In this episode, director Rich Moore used screen position and character movement to mimic the time travel aspects of the plot. In the planning stages it was decided that actions that played to screen left would represent events from the past or a setback to the plot. Likewise, screen right indicated progress or moving past their problems.

==Cultural references==
TV critic Rob Owen perceived the episode to have touched upon many of the plot devices and themes commonly seen in time travel stories, most notably the Back to the Future and Terminator movies. The episode also shares much in common with the Star Trek: Deep Space Nine episode "Little Green Men". Bender's head lying buried in the sand for centuries recalls the same thing happening to the android Data's head in the Star Trek: The Next Generation episode "Time's Arrow". The episode also features a digital clock resembling the ones used for the DeLorean time machine, as well as a clock resembling a cat from Back to the Future.

Much of Enos' character is taken from Gomer Pyle, such as his accent and use of Pyle's trademark "Go-oooly!", which was parodied as "Gadzooks!".

==Broadcast and reception==
The episode won an Emmy Award in the Outstanding Animated Program (Programming Less Than One Hour) category in 2002, marking Futuramas first win in this category.
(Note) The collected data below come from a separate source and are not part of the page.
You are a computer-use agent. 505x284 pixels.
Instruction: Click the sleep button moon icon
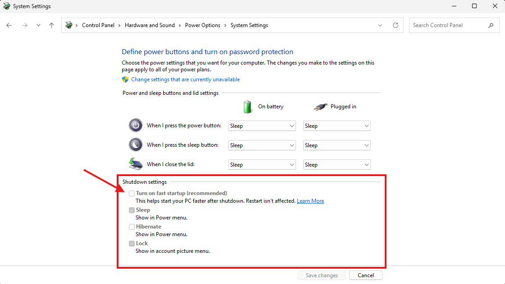pos(136,145)
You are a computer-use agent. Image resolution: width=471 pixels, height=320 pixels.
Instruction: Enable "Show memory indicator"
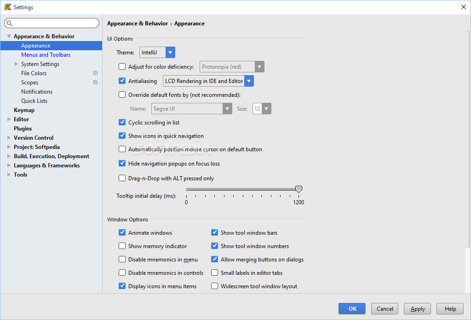coord(122,246)
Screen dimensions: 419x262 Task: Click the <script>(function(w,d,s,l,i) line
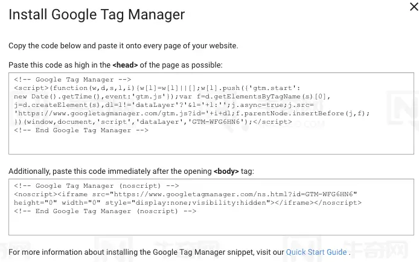(x=157, y=88)
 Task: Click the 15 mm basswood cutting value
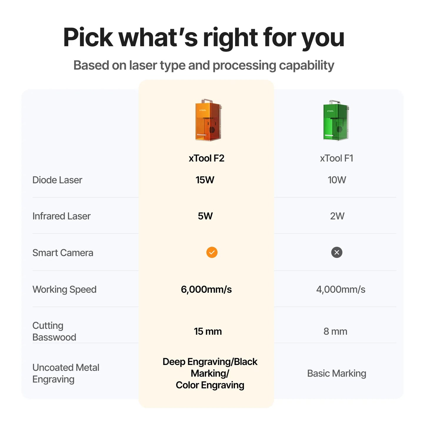pyautogui.click(x=208, y=331)
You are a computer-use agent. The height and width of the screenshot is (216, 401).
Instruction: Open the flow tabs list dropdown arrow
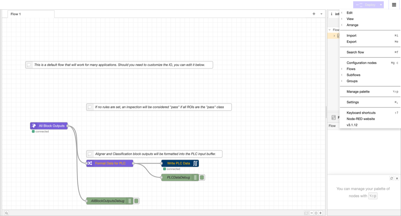(x=321, y=14)
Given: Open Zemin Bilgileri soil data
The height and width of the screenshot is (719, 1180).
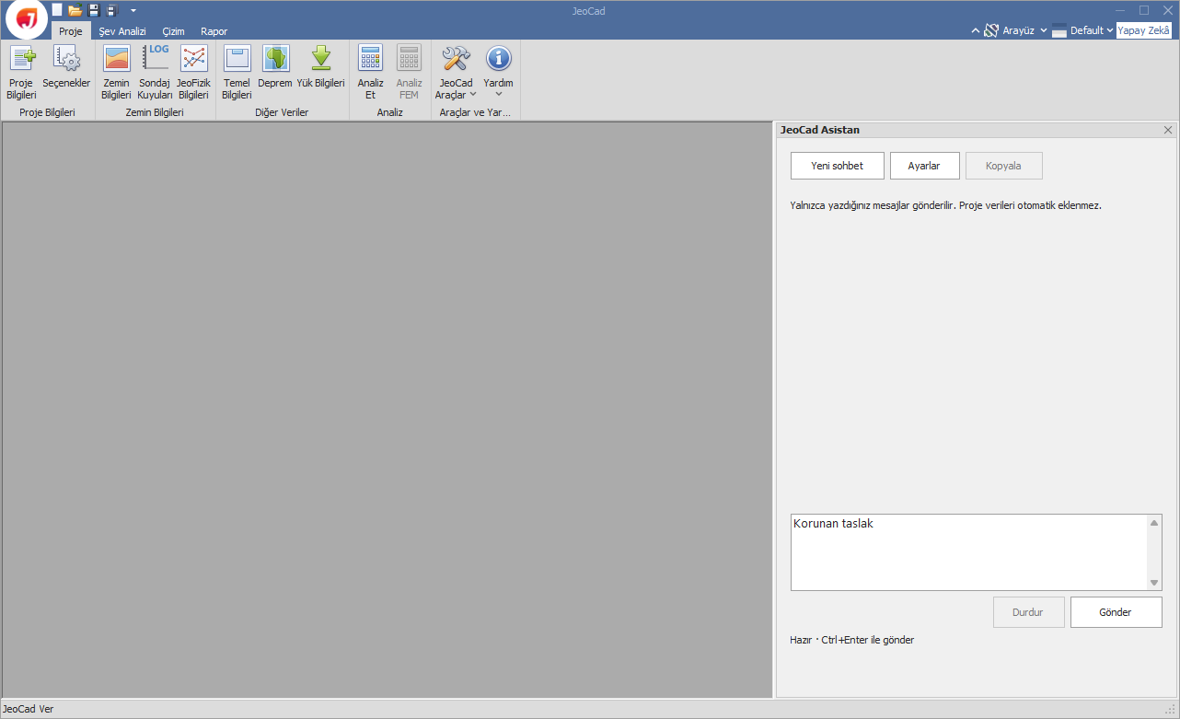Looking at the screenshot, I should (x=116, y=72).
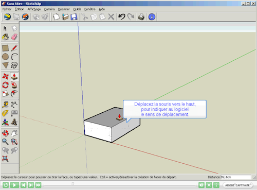Select the Zoom magnifier tool
The width and height of the screenshot is (257, 190).
tap(5, 142)
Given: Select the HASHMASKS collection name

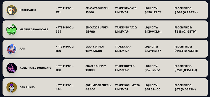Looking at the screenshot, I should [x=28, y=10].
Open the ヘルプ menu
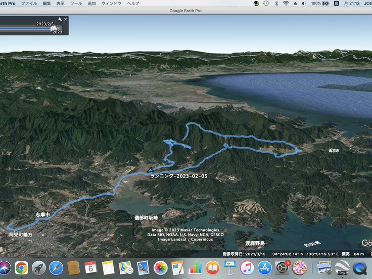 (x=133, y=3)
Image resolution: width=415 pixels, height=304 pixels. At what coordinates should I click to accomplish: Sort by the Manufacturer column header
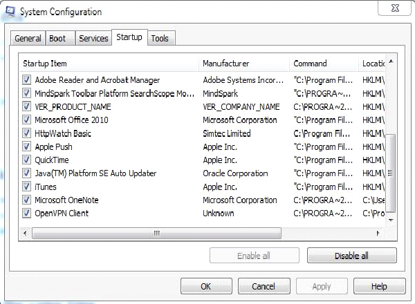click(243, 64)
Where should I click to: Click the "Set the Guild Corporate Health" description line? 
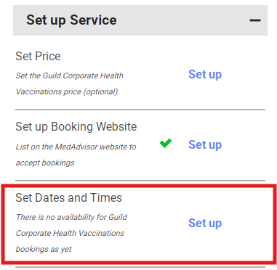point(70,75)
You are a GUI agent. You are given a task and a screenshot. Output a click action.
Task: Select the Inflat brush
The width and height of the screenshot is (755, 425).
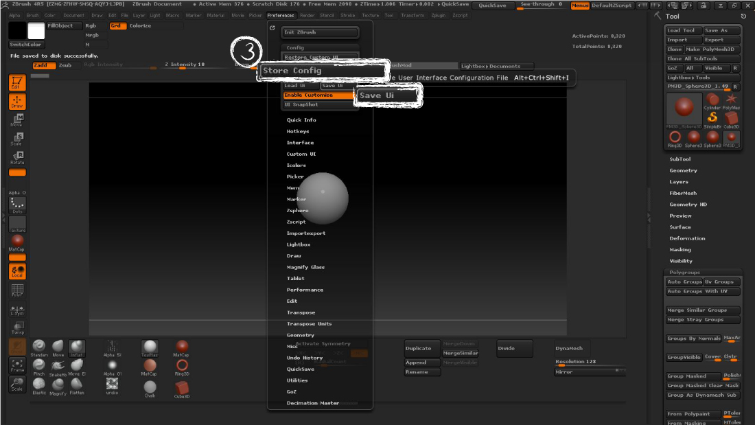pos(76,347)
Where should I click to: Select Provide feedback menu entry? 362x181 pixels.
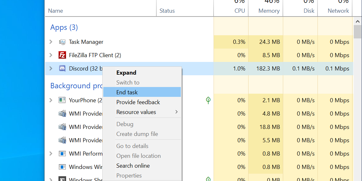click(x=138, y=102)
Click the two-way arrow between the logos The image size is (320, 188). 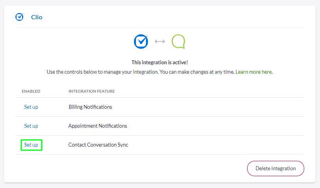pyautogui.click(x=160, y=41)
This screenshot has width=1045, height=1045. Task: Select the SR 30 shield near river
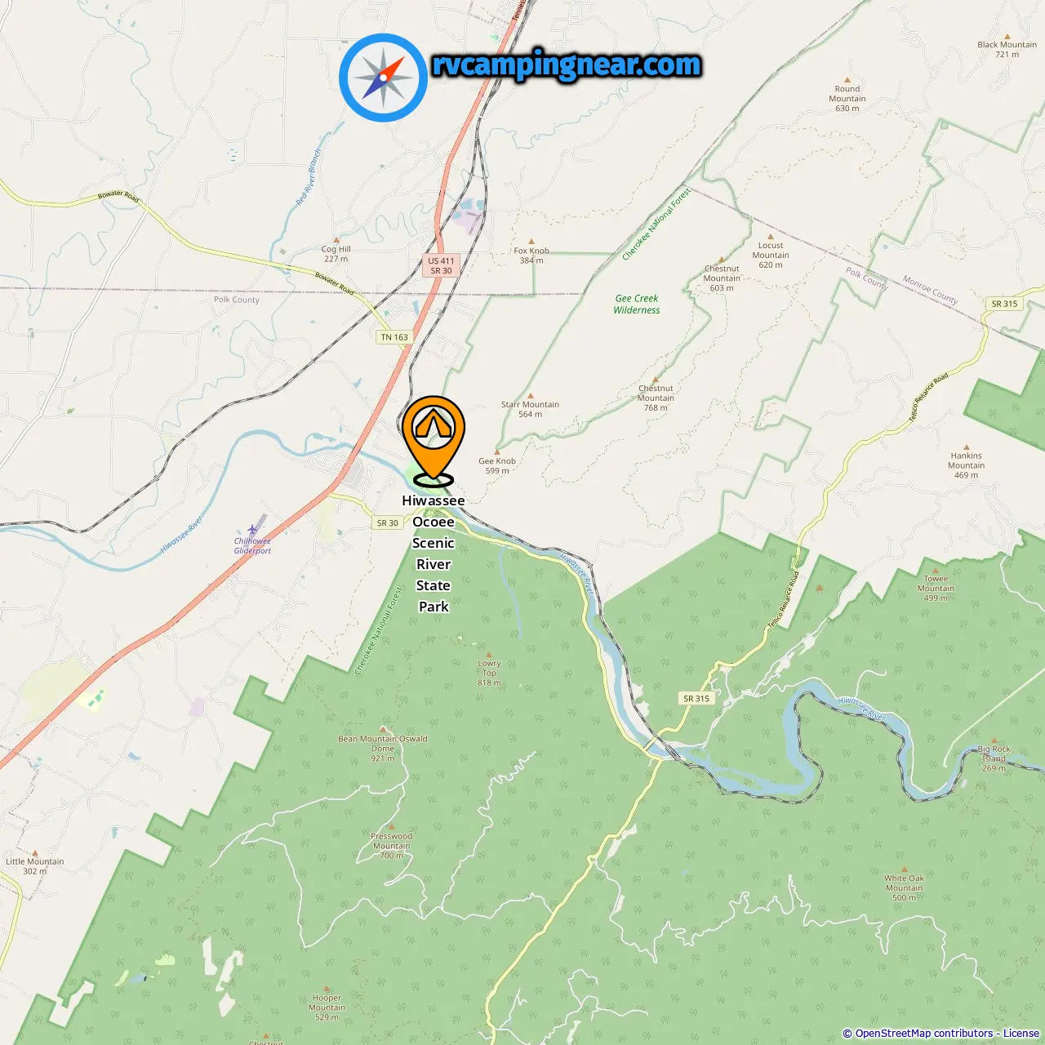388,523
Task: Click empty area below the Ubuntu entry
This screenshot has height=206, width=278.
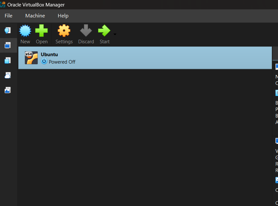Action: click(x=145, y=136)
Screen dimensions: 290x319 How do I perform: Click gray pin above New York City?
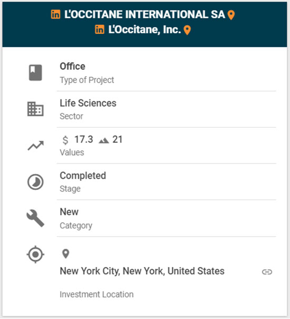[66, 254]
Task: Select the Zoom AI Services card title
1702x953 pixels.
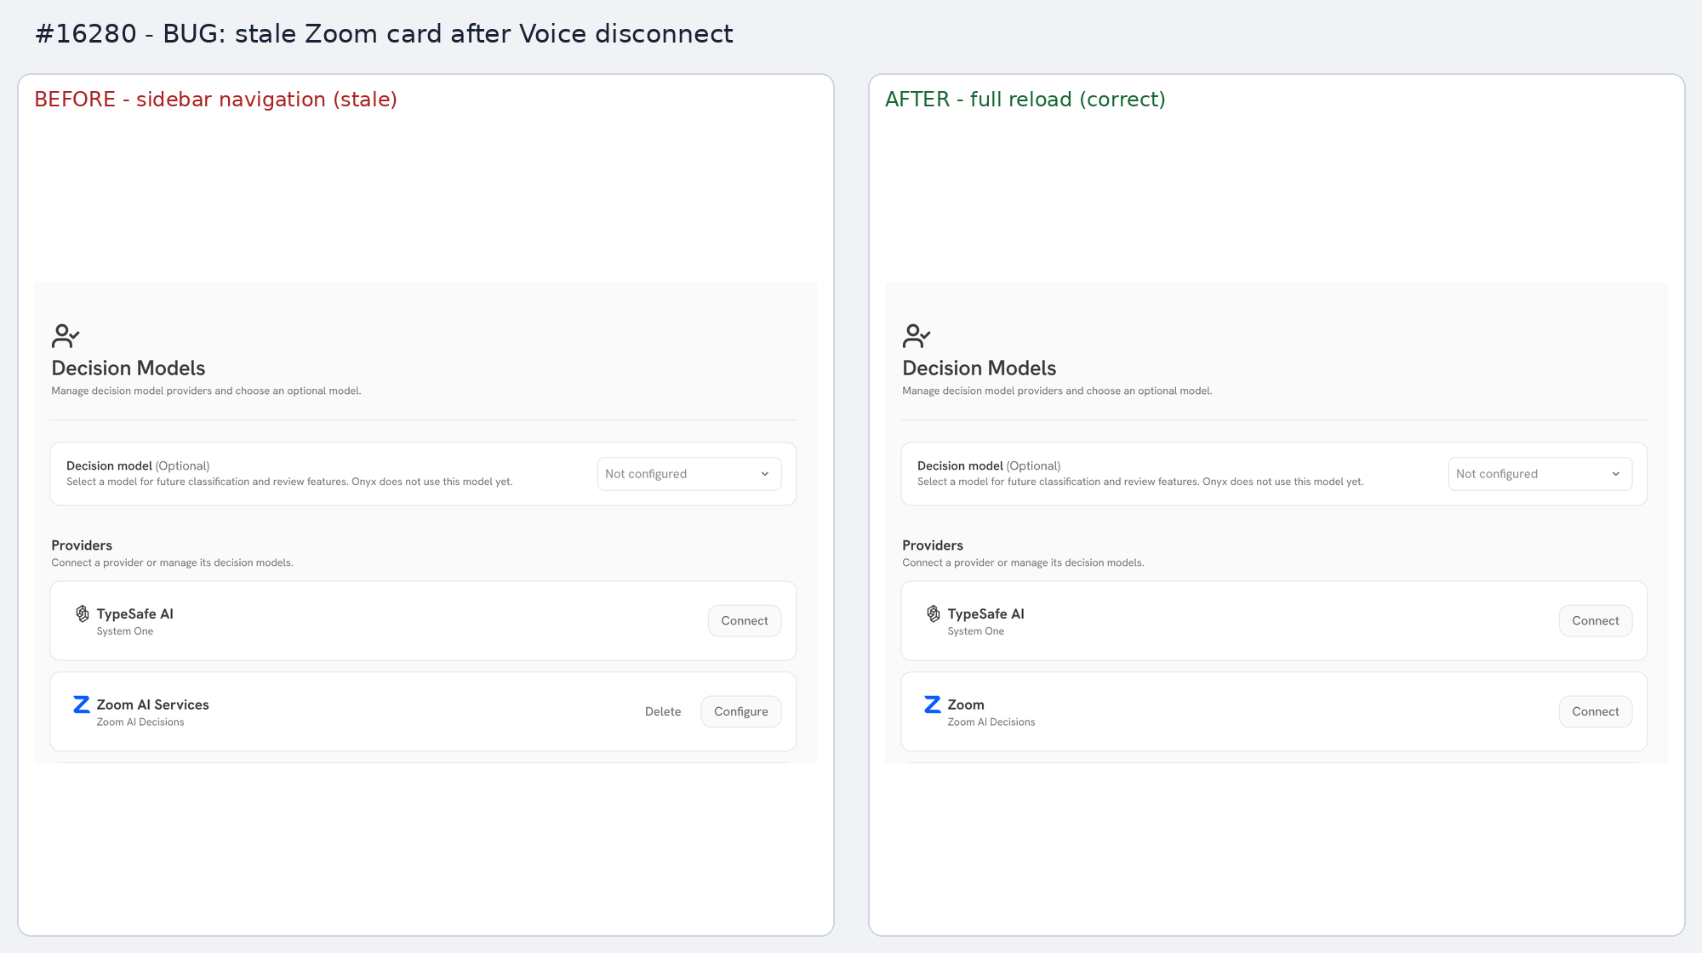Action: click(x=152, y=705)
Rich Moore also won an Annie Award for "Directing in an Animated Television Production" in 2002 and in 2006, IGN ranked the episode as the sixth best Futurama episode. In 2013, they reassessed the list and upgraded it to third best. In 2001, executive producer David X. Cohen noted that this was one of his favorite episodes of the series. Sci Fi Weekly gave the episode an "A" grade and noted that it was "a half hour of pure entertainment". Zack Handlen of The A.V. Club gave the episode an A. This episode is one of four featured in the Monster Robot Maniac Fun Collection, marking it as one of Matt Groening's favorite episodes from the series. Claudia Katz, producer of Futurama, has also stated that this is one of her three favorite episodes of the series. In 2013, it was ranked number 5 "as voted on by fans" for Comedy Central's Futurama Fanarama marathon. Although the episode was well received by critics, it continued to do poorly in its time slot. The original airing was in 83rd place for the week with a 3.1 rating/5 share.